Indiana University South Bend is pleased to announce that student voting increased by 7.5 percent in last year’s presidential election, rising to 63 percent in 2020 from a rate of 55 percent in 2016. Voting rates increased for both men and women ages 18-39 across all racial and ethnic groups.
The increase in IU South Bend student voting in the 2020 election recognizes the long-term, ongoing, student-supported, efforts that IU South Bend has made to register, educate, and mobilize student voters, said Elizabeth Bennion, Chancellor’s Professor of Political Science.
These statistics come from the Institute for Democracy & Higher Education (IDHE), creators of the National Study of Learning, Voting, and Engagement, or NSLVE. IDHE is located at Tufts University’s Tisch College of Civic Life.
IU South Bend’s voting rate reflects a national trend. On campuses across the country, students built on the momentum swing of 2018 and voted at high rates in the 2020 election. Like turnout for college students nationwide, IU South Bend’s turnout increase in the 2020 presidential election, outpaces that of all Americans, which jumped 6 percentage points according to the U.S. Census Bureau.
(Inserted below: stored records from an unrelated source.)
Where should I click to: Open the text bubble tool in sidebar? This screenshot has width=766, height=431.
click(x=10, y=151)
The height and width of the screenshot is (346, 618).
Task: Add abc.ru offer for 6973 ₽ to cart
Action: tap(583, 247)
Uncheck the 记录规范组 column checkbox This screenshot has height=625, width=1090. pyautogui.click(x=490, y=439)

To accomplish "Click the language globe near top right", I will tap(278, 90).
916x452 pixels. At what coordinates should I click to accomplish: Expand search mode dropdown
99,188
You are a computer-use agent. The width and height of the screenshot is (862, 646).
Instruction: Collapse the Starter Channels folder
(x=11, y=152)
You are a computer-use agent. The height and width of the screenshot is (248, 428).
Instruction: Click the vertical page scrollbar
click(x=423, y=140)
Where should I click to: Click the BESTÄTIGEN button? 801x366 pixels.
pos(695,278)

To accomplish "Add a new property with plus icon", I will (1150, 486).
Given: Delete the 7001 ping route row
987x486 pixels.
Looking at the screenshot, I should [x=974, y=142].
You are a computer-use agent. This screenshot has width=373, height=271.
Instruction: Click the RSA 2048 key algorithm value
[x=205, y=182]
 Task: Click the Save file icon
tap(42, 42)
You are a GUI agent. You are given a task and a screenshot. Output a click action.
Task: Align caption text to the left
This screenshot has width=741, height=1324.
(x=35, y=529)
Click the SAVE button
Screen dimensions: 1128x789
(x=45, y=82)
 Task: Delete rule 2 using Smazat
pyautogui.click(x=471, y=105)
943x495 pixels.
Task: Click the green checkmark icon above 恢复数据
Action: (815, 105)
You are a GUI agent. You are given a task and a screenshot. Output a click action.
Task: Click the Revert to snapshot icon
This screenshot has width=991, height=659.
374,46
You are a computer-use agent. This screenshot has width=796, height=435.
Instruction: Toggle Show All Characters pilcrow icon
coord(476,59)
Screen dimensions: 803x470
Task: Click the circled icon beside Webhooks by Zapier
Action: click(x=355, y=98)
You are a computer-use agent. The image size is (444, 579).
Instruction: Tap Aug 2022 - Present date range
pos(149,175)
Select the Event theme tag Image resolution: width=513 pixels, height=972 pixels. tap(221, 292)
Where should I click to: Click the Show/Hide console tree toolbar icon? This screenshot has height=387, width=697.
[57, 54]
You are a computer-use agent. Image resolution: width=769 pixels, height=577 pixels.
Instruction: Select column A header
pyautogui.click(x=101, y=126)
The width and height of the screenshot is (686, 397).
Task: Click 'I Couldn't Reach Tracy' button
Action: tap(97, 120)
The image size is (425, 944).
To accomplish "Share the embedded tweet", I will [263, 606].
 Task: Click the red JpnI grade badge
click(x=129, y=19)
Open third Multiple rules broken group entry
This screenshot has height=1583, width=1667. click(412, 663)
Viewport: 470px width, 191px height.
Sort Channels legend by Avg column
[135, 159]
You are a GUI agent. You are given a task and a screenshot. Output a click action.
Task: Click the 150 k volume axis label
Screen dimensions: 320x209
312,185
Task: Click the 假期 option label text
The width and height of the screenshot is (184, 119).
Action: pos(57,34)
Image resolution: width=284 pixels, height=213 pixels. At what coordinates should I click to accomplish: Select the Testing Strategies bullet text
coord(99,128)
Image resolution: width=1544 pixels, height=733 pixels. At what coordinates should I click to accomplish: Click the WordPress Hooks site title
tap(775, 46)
Bennion attributed IU South Bend’s high level of participation to the advance preparation and assistance of multiple campus groups, including Students Learn, Students Vote Coalition, Indiana Campus Compact, Campus Election Engagement Project, and the Women of IU South Bend. We were able to do this because of the solid plan we had in place one that allowed us to build on past success, explained Bennion.
And, of course, we couldn’t have done any of this without the enthusiasm and hard work of our democracy fellows. Students from the American Democracy Project and Political Science Club led our voter registration, education, and mobilization efforts, while also hosting weekly discussions about critical policy issues that engaged students across the political spectrum.
Chancellor Susan Elrod said, We are very proud of the efforts put forth by student groups on campus to increase student voter participation at IU South Bend, especially during the pandemic. Their planning and enthusiasm were important factors in increasing student voter participation. Likewise, we are proud of our students for their strong engagement in the democratic process and exercising their responsibility to vote.
IDHE’s National Study of Learning, Voting, and Engagement is the nation’s largest study of college and university student voting. Institutions must opt-in to the study and nearly 1,200 campuses of all types participate. The dataset reflects all 50 states and the District of Columbia and includes 49 of the nation’s 50 flagship schools. IDHE uses de-identified student records to ensure student privacy. The 2020 dataset is robust with 8,880,700 voting-eligible students representing 1,051 colleges and universities.